Chang Liu wins John Vlissides Award and a Best Paper Award
For his presentation entitled "Trace Oblivious Program Execution: A Programming Language Approach to Security," PhD candidate Chang Liu earned the John Vlissides Award at the ACM conference on Object-Oriented Programming, Systems, Languages and Applications (OOPSLA) Doctoral Symposium held in Pittsburgh, Pennsylvania from October 23-30, 2015. OOPSLA is operated by SIGPLAN and was held as a part of SPLASH '15. Liu’s advisors are Professor Michael Hicks and Associate Professor Elaine Shi (now at Cornell University).
The John Vlissides Award is given by a selection committee to a doctoral candidate who shows significant promise in applied software research. Liu’s work involves developing ObliVM, a programming framework, which offers a domain-specific language for secure computation. About the award, Liu said that he was surprised and pleased. “Actually it was a big surprise” he said of the award, “I had almost forgotten that there was an one [at the symposium].”
On November 15th, 2015, it was announced that the paper associated with Liu’s work was also awarded Best Paper for Applied Cyber Security Research at the Cyber Security Awareness Week conference at New York University.
Liu earned his BS and MS from Shanghai Jiao Tong University, Shanghai, China before coming to the University of Maryland to earn his PhD in Computer Science. He says that is very interested in become a professor, and plans to search for a position this year. Liu is currently at the University of California Berkeley, working with Professor Dawn Song.

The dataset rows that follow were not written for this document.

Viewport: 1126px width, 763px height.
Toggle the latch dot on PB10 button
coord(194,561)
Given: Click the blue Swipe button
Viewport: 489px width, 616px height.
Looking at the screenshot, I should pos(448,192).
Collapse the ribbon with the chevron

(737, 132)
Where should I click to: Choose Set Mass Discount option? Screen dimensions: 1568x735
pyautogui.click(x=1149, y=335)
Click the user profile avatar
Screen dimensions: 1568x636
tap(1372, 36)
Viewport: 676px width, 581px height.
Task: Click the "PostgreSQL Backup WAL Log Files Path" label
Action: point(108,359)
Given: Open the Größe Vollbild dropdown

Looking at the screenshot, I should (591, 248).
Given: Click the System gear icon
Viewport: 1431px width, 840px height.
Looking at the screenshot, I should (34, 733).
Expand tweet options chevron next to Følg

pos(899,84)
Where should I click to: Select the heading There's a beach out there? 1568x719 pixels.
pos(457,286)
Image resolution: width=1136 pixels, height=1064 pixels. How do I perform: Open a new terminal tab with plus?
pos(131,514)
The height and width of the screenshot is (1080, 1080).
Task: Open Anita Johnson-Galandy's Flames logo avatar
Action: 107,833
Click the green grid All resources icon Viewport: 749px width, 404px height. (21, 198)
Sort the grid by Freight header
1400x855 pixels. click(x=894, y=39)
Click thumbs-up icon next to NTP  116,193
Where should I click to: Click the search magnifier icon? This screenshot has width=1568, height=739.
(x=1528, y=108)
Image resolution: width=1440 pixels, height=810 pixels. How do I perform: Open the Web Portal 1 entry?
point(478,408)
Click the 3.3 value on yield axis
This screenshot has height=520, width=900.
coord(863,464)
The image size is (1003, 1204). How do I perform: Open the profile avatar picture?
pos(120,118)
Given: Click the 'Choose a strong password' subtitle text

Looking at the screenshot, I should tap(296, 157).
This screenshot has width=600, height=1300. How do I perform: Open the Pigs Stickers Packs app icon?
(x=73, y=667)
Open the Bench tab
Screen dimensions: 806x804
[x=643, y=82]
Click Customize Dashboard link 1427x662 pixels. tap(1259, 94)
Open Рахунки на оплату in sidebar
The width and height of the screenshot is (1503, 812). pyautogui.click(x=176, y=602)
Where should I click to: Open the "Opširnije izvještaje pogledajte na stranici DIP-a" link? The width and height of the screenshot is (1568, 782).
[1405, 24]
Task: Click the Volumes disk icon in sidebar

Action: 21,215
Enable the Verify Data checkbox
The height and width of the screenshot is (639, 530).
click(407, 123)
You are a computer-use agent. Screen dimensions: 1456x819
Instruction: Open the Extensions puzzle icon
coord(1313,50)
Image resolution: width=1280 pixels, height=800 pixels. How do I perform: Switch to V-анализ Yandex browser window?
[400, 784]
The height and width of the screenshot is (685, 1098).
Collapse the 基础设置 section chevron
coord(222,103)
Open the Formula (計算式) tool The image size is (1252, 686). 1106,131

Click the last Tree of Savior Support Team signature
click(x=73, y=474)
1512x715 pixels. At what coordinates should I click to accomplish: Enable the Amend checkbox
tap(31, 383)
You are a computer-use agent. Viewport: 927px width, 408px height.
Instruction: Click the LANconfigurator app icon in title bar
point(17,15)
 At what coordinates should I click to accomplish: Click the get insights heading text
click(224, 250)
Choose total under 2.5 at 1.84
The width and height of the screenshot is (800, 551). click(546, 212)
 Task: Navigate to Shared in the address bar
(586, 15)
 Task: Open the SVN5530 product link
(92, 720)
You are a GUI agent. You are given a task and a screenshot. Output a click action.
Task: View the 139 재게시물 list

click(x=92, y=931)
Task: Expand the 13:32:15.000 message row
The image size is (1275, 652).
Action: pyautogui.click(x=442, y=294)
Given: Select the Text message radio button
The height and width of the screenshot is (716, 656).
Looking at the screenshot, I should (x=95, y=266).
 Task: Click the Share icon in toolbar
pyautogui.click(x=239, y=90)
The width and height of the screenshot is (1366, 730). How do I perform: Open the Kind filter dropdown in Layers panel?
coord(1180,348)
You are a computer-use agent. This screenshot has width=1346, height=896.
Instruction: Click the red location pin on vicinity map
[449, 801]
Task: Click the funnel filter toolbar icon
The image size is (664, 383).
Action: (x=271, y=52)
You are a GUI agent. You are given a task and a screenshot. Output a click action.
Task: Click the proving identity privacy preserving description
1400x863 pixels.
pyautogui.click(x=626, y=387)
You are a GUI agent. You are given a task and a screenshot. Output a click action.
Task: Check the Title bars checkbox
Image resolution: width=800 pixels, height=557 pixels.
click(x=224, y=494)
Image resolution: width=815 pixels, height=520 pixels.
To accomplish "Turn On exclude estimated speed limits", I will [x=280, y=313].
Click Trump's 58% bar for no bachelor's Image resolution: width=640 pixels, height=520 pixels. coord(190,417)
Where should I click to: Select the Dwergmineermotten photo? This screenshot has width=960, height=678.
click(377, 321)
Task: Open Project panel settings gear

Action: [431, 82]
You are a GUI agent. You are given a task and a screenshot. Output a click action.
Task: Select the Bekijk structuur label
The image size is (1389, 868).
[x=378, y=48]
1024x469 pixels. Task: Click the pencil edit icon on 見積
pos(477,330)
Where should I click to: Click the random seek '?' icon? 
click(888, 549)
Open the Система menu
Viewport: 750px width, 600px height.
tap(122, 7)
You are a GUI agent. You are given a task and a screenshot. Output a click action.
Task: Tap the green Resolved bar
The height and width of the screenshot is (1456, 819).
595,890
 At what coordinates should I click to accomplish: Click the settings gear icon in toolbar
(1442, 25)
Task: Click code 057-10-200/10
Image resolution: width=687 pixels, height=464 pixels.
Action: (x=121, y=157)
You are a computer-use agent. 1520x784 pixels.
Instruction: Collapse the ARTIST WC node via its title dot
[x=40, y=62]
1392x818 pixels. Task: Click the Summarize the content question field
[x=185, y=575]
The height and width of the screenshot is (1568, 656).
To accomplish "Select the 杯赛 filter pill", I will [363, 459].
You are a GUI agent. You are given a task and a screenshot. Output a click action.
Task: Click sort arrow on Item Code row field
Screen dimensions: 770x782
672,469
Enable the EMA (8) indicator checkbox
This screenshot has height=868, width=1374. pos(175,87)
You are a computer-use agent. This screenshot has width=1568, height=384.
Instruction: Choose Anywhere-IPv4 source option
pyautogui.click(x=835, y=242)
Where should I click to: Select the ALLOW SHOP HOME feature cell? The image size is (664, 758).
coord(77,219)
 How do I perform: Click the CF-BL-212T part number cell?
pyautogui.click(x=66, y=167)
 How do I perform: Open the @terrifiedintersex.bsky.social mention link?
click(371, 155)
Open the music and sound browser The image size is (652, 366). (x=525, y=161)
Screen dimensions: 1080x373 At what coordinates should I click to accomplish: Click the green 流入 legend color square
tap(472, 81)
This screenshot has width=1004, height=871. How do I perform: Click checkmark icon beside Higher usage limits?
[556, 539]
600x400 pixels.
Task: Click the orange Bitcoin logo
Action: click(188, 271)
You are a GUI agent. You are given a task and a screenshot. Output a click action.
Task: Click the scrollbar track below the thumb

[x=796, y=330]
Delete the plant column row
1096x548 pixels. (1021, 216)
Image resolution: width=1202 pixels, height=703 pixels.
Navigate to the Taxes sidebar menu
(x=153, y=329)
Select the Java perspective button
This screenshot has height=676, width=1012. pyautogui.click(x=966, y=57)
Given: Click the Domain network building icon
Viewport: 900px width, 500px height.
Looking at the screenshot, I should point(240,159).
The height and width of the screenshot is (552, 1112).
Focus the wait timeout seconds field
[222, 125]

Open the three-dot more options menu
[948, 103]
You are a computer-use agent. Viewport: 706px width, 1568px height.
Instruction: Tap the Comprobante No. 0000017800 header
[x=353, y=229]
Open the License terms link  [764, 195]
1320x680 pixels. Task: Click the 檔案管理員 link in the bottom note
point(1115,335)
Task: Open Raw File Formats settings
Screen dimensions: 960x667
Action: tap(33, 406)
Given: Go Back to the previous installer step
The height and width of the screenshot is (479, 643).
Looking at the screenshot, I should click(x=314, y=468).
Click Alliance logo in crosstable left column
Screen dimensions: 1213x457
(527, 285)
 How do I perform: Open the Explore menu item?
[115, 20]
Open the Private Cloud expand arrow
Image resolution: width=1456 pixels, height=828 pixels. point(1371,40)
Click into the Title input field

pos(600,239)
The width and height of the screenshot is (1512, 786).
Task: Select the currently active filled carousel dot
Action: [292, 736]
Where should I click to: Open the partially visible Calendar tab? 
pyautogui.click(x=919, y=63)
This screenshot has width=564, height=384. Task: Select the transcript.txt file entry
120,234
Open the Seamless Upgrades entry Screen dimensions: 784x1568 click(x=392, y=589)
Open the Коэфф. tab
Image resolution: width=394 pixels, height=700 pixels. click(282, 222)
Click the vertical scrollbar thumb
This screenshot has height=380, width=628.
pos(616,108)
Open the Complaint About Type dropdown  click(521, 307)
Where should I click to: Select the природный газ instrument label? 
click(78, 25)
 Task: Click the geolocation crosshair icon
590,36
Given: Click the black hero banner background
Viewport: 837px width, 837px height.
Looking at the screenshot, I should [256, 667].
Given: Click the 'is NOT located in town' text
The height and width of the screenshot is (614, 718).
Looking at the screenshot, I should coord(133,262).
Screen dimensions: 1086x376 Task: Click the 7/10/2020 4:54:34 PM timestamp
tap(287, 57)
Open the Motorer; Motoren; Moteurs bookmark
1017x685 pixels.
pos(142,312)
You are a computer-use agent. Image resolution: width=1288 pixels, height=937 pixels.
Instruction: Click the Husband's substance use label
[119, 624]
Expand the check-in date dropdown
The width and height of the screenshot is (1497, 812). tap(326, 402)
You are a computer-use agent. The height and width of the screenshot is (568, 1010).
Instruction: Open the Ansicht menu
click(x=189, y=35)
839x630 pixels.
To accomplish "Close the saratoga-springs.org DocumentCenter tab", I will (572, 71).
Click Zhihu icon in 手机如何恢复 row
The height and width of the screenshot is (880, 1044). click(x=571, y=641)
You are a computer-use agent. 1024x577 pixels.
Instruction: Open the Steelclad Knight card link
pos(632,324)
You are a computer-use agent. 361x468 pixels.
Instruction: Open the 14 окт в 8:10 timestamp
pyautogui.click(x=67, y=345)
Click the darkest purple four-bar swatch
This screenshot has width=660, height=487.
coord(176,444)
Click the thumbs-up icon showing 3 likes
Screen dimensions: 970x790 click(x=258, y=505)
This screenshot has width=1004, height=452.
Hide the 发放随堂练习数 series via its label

A copy of Liu’s paper and power point slides from the conference may be found on his website.
An abstract of the paper is below:
We design and develop ObliVM, a programming framework for secure computation. ObliVM offers a domainspecific language designed for compilation of programs into efficient oblivious representations suitable for secure computation. ObliVM offers a powerful, expressive programming language and user-friendly oblivious programming abstractions. We develop various showcase applications such as data mining, streaming algorithms, graph algorithms, genomic data analysis, and data structures, and demonstrate the scalability of ObliVM to bigger data sizes. We also show how ObliVM significantly reduces development effort while retaining competitive performance for a wide range of applications in comparison with hand-crafted solutions. We are in the process of open-sourcing ObliVM and our rich libraries to the community (www.oblivm.com), offering a reusable framework to implement and distribute new cryptographic algorithms.